Exercise data:
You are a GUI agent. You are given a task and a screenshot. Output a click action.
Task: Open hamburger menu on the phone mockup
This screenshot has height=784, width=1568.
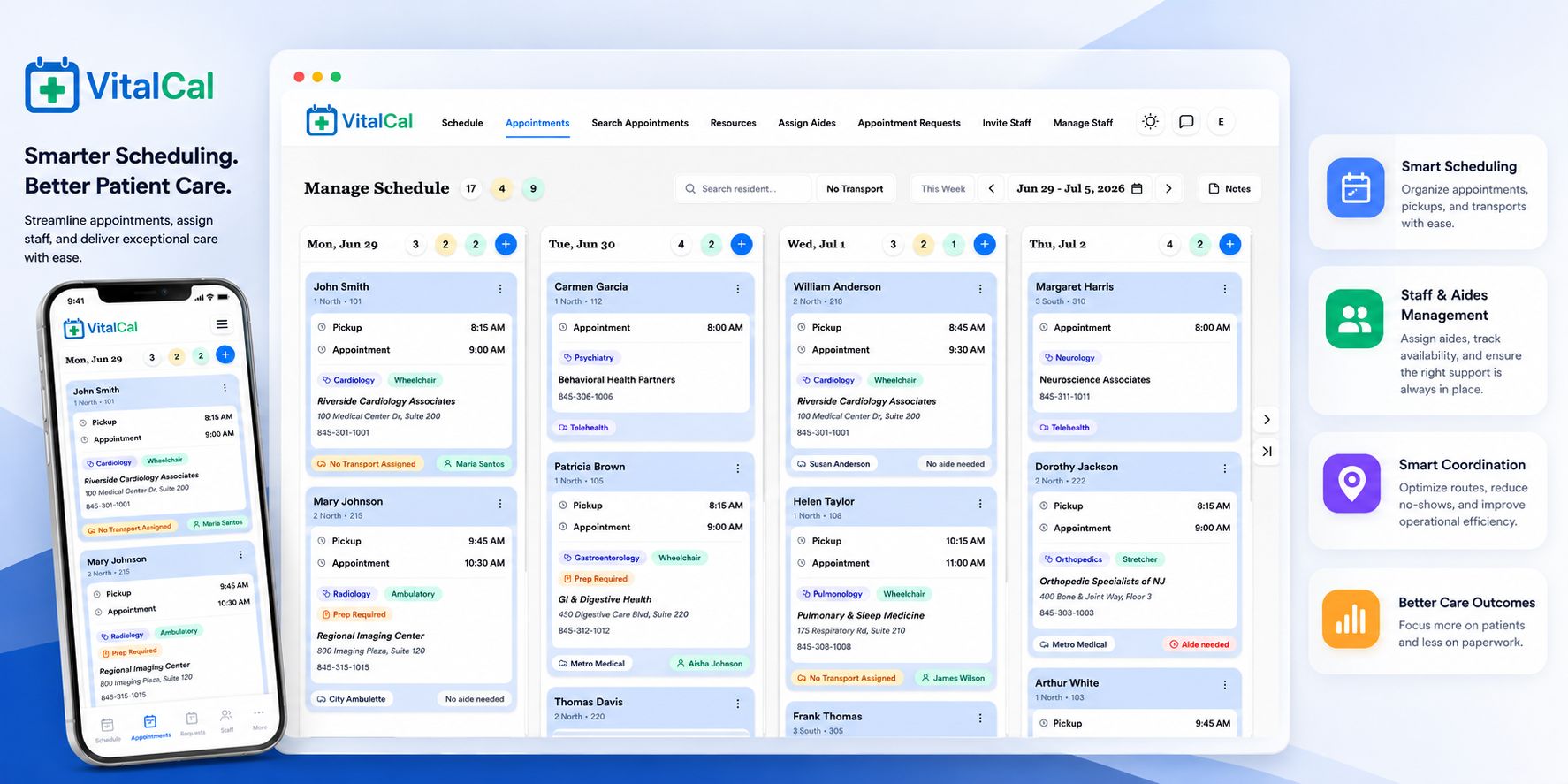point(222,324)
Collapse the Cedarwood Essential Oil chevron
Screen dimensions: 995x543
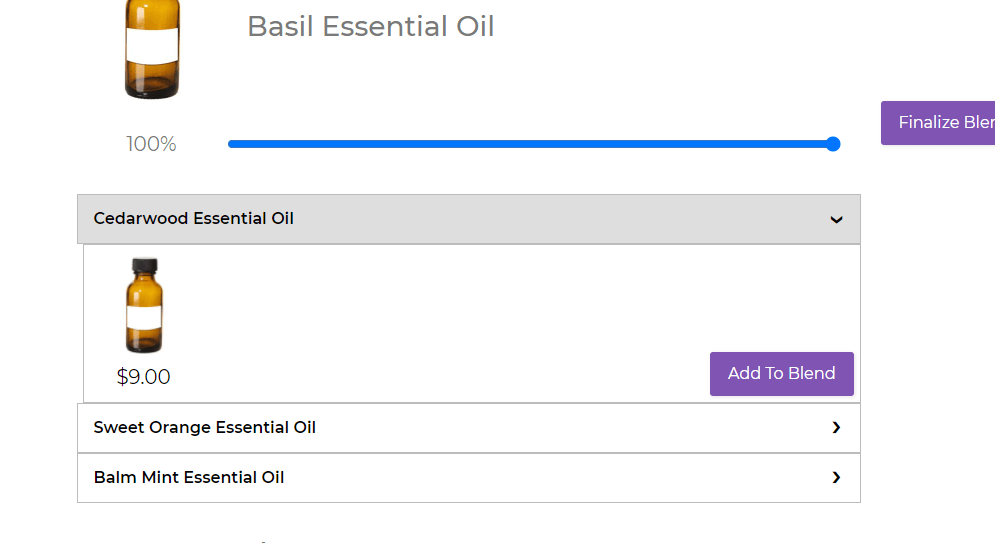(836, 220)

Problem details:
Exactly reproduce the lines beginning at the one that contains "Task: Open hamburger menu on the phone mockup" and ending at the final line of the material, with the pictures left out.

Worked solution:
Task: Open hamburger menu on the phone mockup
This screenshot has height=784, width=1568.
point(222,324)
Collapse the Cedarwood Essential Oil chevron
Screen dimensions: 995x543
(836, 220)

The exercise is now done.